### [YOUR GOAL]
An exact transcription of the lines from the one holding "The height and width of the screenshot is (395, 868)." to the end of the entries below, and nothing more, is the required answer. Please omit the pictures.

[Collected data entries]
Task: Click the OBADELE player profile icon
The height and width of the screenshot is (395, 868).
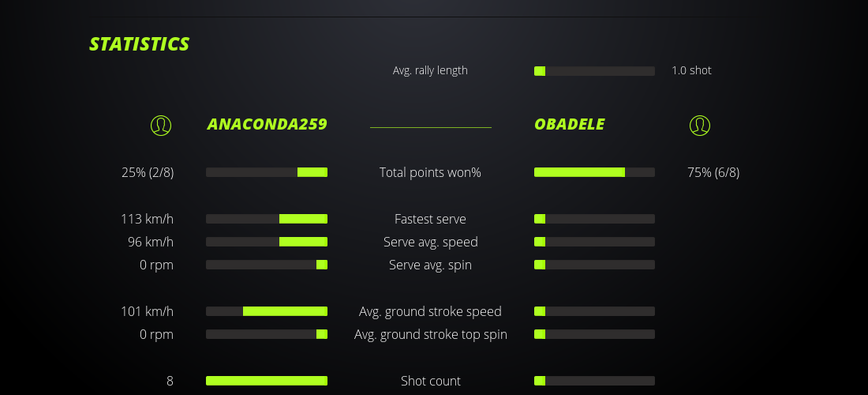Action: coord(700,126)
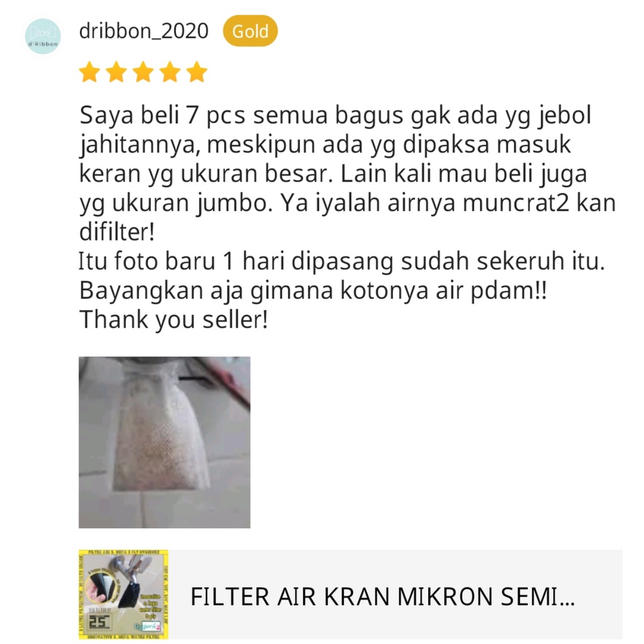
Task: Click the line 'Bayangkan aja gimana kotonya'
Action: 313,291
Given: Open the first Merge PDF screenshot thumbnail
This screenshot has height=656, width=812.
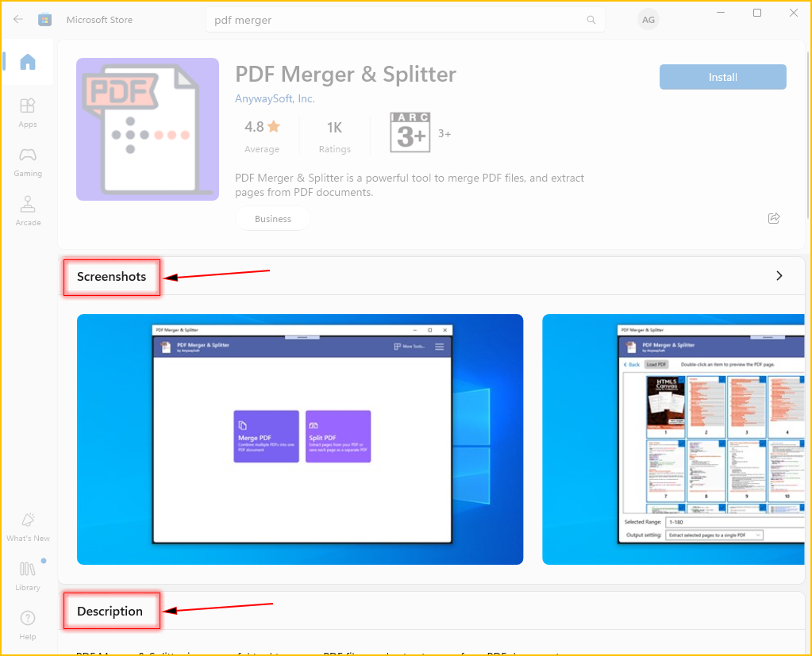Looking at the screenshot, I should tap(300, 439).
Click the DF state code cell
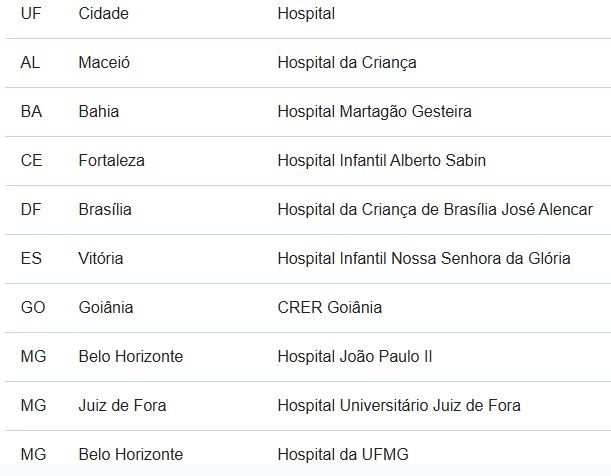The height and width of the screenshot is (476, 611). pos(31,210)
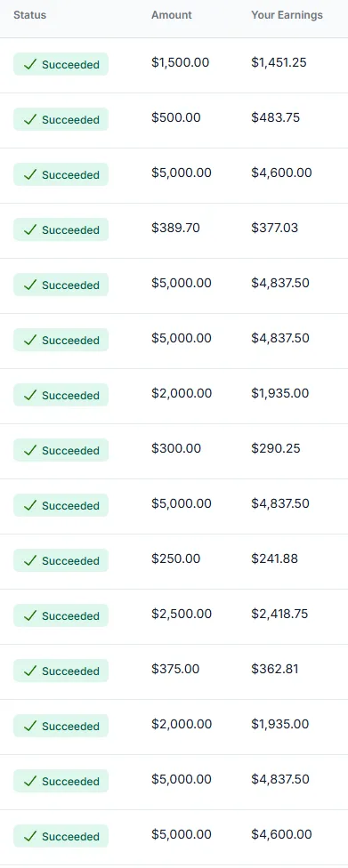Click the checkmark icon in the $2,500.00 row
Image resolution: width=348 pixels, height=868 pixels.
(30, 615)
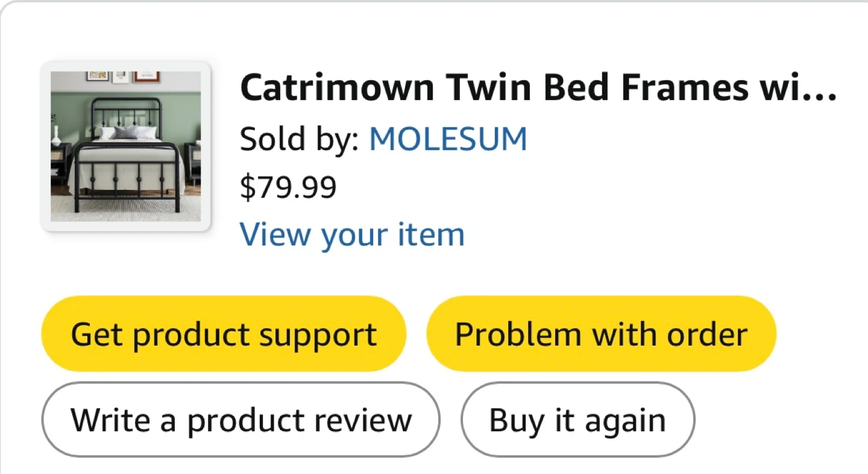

### [PROBLEM SOLUTION]
The height and width of the screenshot is (395, 868).
Action: coord(700,126)
Task: Click the line 'Bayangkan aja gimana kotonya'
Action: 313,291
Given: Open the first Merge PDF screenshot thumbnail
This screenshot has height=656, width=812.
Looking at the screenshot, I should tap(300, 439).
Click the DF state code cell
The height and width of the screenshot is (476, 611). pos(31,210)
Click the checkmark icon in the $2,500.00 row
Image resolution: width=348 pixels, height=868 pixels.
(30, 615)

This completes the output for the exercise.